System Design: Data Warehouse

Requirements

Functional Requirements:

Ingest structured data from OLTP databases, event streams, and flat files
Support complex analytical queries (aggregations, window functions, joins across billions of rows)
Organize data into schemas: raw, staging, and presentation layers
Provide role-based access control at table and column level
Support time-travel queries and snapshot isolation
Expose a SQL interface compatible with BI tools (Tableau, Looker, Power BI)

Non-Functional Requirements:

Query latency under 10 seconds for 90th percentile analytical queries on 100 TB datasets
Support 500 concurrent query sessions without degradation
99.9% availability for read workloads; ingestion can tolerate brief outages
Data freshness SLA of 15 minutes for near-real-time tables
Comply with SOC 2 Type II and GDPR data residency requirements

Scale Estimation

A mid-size enterprise warehouse ingests ~5 TB/day across 300 source tables.
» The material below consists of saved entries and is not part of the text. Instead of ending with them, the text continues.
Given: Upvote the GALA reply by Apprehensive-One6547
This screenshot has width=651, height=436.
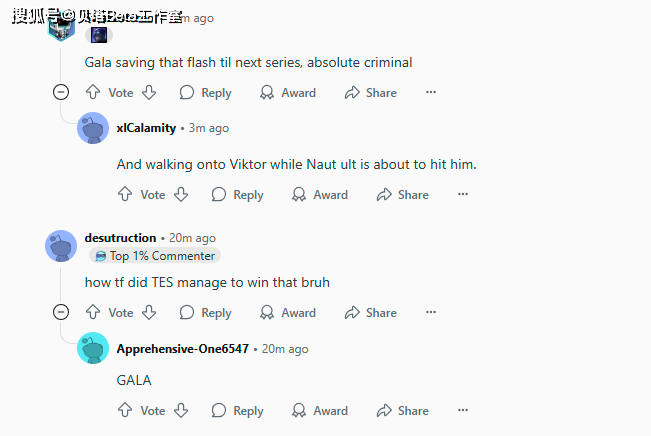Looking at the screenshot, I should pyautogui.click(x=125, y=410).
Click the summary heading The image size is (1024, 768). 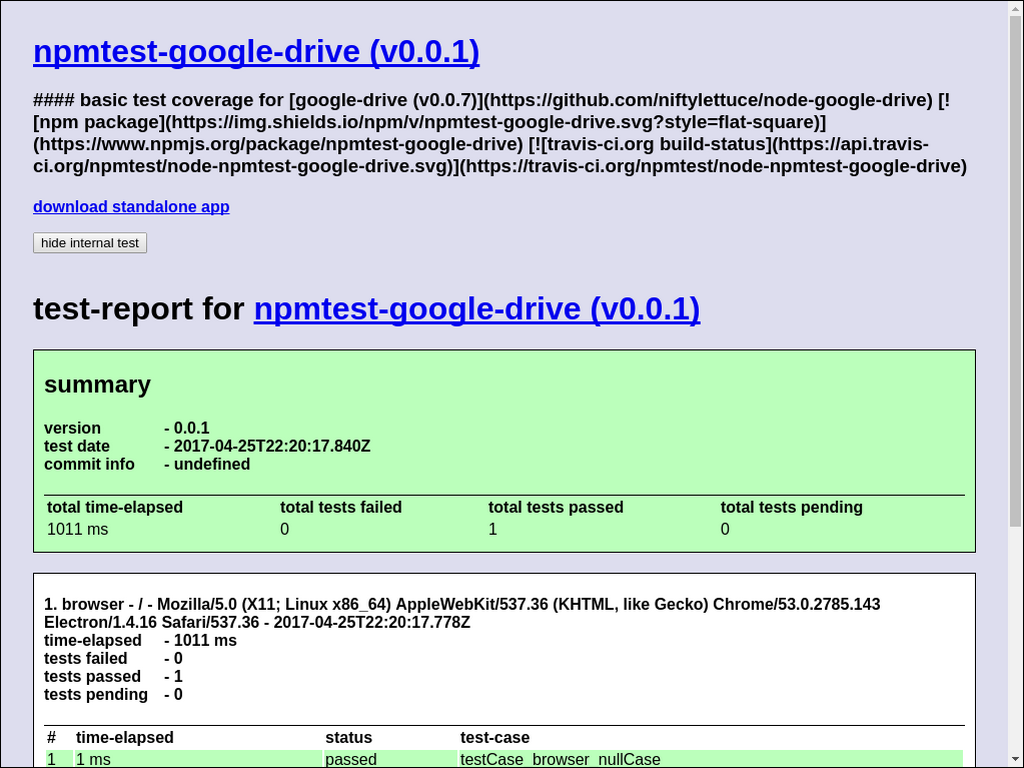click(97, 385)
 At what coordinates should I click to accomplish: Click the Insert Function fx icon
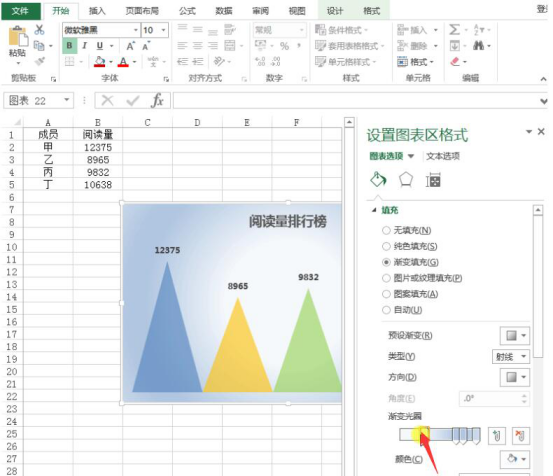click(157, 101)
At 3x compression with columnar encoding, storage grows ~1.5 TB/day. After 3 years the corpus reaches ~1.6 PB. Peak query concurrency hits 500 sessions during business hours. Each query scans on average 50 GB of compressed data, so the I/O subsystem must sustain 25 TB/min of aggregate read throughput during peak.

High-Level Architecture

The architecture follows a medallion layering pattern: data lands in a raw zone (Bronze), is cleansed and standardized into a conformed layer (Silver), and finally aggregated into business-facing star schemas (Gold). An orchestration layer (Apache Airflow or dbt Cloud) schedules transformations between tiers on a 15-minute cadence for hot tables and nightly for cold ones.

The storage engine decouples compute from storage. Object storage (S3 or GCS) holds Parquet files partitioned by date and tenant. A catalog service (Apache Iceberg or Delta Lake) maintains metadata—partition manifests, schema evolution history, and snapshot pointers—so that multiple compute clusters can read consistent snapshots concurrently without locking.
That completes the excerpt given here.